A biomarker for Takayasu's disease

It was found that PTX3 levels are more accurate than CRP levels or ESR for detecting disease

 activity in selected patients with known Takayasu arteritis activity. Further studies confirming the data in a broader spectrum of patients with unknown or equivocal disease activity are needed before this marker can be used routinely as a biomarker in the clinical or research settings. Pentraxins are another possible biomarker. Pentraxins are a superfamily of proteins that are highly conserved in evolution, recognize a wide range of exogenous pathogenic substances, alter self molecules, and behave as acute-phase proteins. They are categorized as short and long pentraxins on the basis of their primary structure.

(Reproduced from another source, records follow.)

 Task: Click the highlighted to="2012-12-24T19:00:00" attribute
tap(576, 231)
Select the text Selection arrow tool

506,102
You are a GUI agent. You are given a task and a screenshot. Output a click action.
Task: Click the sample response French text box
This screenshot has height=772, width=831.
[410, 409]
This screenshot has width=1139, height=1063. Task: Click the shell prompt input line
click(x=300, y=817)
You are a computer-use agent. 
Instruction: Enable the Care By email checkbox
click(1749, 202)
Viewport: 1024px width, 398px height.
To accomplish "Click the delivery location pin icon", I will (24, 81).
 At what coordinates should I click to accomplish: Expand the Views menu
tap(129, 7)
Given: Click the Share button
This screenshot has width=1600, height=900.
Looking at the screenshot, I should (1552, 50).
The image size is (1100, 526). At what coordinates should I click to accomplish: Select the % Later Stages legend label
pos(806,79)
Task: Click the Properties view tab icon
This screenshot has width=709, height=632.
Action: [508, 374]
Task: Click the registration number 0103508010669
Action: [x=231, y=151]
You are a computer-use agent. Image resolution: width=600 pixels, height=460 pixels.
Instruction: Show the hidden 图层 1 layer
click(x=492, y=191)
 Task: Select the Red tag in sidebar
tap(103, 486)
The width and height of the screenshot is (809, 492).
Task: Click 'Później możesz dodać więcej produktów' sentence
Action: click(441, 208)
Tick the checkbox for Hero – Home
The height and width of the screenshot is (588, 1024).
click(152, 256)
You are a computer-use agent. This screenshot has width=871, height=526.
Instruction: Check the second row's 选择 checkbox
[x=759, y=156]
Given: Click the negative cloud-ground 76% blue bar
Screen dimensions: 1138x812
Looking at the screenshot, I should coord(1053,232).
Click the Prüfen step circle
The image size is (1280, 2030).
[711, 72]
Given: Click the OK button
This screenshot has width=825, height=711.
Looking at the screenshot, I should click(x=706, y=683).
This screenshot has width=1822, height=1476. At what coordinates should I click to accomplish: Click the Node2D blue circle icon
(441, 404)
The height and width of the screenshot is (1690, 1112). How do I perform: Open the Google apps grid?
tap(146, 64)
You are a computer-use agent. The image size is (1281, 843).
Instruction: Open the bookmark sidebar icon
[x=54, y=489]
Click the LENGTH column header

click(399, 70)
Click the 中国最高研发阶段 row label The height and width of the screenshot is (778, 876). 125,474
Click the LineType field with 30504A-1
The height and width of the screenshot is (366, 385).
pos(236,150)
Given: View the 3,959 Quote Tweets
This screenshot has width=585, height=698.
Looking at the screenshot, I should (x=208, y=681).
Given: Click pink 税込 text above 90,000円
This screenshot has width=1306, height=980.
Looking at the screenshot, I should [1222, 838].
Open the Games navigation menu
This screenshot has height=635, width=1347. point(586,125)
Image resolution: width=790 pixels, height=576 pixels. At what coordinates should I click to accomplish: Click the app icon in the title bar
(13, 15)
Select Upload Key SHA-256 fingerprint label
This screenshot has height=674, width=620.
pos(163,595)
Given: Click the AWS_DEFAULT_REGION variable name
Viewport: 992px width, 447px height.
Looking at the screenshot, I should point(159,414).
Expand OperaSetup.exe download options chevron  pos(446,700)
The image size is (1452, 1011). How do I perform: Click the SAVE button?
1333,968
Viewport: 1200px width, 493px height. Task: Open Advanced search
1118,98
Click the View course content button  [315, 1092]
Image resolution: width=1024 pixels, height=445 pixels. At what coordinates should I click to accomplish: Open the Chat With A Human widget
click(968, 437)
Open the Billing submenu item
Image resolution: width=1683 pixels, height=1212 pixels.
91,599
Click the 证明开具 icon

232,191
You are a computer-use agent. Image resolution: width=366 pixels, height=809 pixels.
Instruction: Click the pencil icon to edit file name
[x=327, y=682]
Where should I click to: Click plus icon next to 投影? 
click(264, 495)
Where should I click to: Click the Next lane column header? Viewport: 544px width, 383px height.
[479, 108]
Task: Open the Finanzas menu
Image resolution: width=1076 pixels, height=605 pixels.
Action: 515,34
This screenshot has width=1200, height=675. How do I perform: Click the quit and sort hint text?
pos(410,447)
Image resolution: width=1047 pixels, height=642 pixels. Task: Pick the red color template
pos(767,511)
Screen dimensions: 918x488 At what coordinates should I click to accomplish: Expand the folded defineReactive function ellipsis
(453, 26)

C-reactive protein (CRP) and serum amyloid P are classic short pentraxins produced in the liver. Pentraxin-3 (PTX3) is a prototype of the long pentraxins. Innate immunity cells (most notably, dendritic cells and macrophages) and vascular cells produce PTX3 in response to proinflammatory signals and Toll-like receptor engagement. Pentraxin-3 plays a nonredundant role in the recognition of selected pathogens, activates the complement system, regulates cell proliferation and angiogenesis, and participates in the formation of the cumulus oophorus. This protein is synthesized locally at sites of inflammation, and increased levels are associated with vascular inflammation in different diseases affecting blood vessels; increased levels have been observed in the serum of patients with small-vessel vasculitis and in the synovial fluid of patients with rheumatoid arthritis. In future we may depending more on this marker to assess the active nature of the disease.